Automated analysis of digital records could expose intimate details, personality traits of millions, study finds
New research, published today in the journal PNAS, shows that surprisingly accurate estimates of Facebook users' race, age, IQ, sexuality, personality, substance use and political views can be inferred from automated analysis of only their Facebook Likes - information currently publicly available by default.
In the study, researchers describe Facebook Likes as a "generic class" of digital record - similar to web search queries and browsing histories - and suggest that such techniques could be used to extract sensitive information for almost anyone regularly online.
Researchers at Cambridge's Psychometrics Centre, in collaboration with Microsoft Research Cambridge, analysed a dataset of over 58,000 US Facebook users, who volunteered their Likes, demographic profiles and psychometric testing results through the myPersonality application. Users opted in to provide data and gave consent to have profile information recorded for analysis.
Facebook Likes were fed into algorithms and corroborated with information from profiles and personality tests. Researchers created statistical models able to predict personal details using Facebook Likes alone.
Models proved 88% accurate for determining male sexuality, 95% accurate distinguishing African-American from Caucasian American and 85% accurate differentiating Republican from Democrat. Christians and Muslims were correctly classified in 82% of cases, and good prediction accuracy was achieved for relationship status and substance abuse – between 65 and 73%.

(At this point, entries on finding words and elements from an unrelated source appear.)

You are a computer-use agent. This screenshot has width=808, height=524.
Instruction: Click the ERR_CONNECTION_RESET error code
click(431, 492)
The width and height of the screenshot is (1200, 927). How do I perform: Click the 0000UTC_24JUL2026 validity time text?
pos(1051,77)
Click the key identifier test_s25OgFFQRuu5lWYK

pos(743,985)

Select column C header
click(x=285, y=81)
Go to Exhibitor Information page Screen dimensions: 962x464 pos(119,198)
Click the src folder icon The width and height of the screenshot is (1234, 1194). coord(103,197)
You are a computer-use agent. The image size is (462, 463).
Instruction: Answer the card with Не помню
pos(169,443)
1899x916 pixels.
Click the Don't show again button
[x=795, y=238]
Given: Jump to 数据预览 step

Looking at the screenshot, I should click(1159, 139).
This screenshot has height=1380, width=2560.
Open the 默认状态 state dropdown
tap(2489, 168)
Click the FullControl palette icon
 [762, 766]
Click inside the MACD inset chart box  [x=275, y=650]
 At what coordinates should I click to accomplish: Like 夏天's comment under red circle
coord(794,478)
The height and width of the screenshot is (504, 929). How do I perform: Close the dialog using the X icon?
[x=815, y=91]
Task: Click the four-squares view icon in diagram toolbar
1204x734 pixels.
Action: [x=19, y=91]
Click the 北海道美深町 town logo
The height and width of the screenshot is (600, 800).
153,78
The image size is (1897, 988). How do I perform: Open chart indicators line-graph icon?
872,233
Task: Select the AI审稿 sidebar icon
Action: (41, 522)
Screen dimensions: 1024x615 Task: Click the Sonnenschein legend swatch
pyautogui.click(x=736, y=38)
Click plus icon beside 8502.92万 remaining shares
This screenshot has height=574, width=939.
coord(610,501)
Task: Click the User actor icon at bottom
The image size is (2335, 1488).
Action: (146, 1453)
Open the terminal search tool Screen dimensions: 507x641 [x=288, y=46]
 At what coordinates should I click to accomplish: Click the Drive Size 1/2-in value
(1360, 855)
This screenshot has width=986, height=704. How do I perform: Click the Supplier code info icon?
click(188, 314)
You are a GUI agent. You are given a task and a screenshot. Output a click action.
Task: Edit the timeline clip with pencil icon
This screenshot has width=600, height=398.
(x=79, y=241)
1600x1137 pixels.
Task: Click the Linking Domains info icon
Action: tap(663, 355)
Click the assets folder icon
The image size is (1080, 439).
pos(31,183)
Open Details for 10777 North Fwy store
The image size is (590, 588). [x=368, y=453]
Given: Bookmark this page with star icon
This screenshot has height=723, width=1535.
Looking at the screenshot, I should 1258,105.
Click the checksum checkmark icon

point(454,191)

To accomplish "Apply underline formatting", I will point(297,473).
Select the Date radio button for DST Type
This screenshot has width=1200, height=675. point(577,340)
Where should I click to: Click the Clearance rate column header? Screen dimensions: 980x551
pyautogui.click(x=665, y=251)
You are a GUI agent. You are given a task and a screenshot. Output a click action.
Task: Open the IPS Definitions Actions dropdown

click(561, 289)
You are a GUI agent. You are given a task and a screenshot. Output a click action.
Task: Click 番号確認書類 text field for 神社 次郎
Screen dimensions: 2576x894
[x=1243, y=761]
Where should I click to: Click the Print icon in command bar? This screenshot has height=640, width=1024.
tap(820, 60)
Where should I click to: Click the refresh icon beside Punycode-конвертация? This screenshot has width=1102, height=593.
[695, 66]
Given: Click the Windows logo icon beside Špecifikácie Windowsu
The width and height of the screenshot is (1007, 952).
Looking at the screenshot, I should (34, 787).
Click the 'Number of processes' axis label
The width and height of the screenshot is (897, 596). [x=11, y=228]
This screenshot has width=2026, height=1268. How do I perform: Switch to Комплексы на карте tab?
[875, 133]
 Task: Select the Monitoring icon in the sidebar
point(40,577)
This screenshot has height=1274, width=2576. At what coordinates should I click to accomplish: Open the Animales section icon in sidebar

But few users clicked Likes explicitly revealing these attributes. For example, less that 5% of gay users clicked obvious Likes such as Gay Marriage. Accurate predictions relied on 'inference' - aggregating huge amounts of less informative but more popular Likes such as music and TV shows to produce incisive personal profiles.
Even seemingly opaque personal details such as whether users' parents separated before the user reached the age of 21 were accurate to 60%, enough to make the information "worthwhile for advertisers", suggest the researchers.
While they highlight the potential for personalised marketing to improve online services using predictive models, the researchers also warn of the threats posed to users' privacy.
They argue that many online consumers might feel such levels of digital exposure exceed acceptable limits - as corporations, governments, and even individuals could use predictive software to accurately infer highly sensitive information from Facebook Likes and other digital 'traces'.
The researchers also tested for personality traits including intelligence, emotional stability, openness and extraversion.
While such latent traits are far more difficult to gauge, the accuracy of the analysis was striking. Study of the openness trait – the spectrum of those who dislike change to those who welcome it – revealed that observation of Likes alone is roughly as informative as using an individual's actual personality test score.
Some Likes had a strong but seemingly incongruous or random link with a personal attribute, such as Curly Fries with high IQ, or That Spider is More Scared Than U Are with non-smokers.
When taken as a whole, researchers believe that the varying estimations of personal attributes and personality traits gleaned from Facebook Like analysis alone can form surprisingly accurate personal portraits of potentially millions of users worldwide.
They say the results suggest a possible revolution in psychological assessment which – based on this research – could be carried out at an unprecedented scale without costly assessment centres and questionnaires.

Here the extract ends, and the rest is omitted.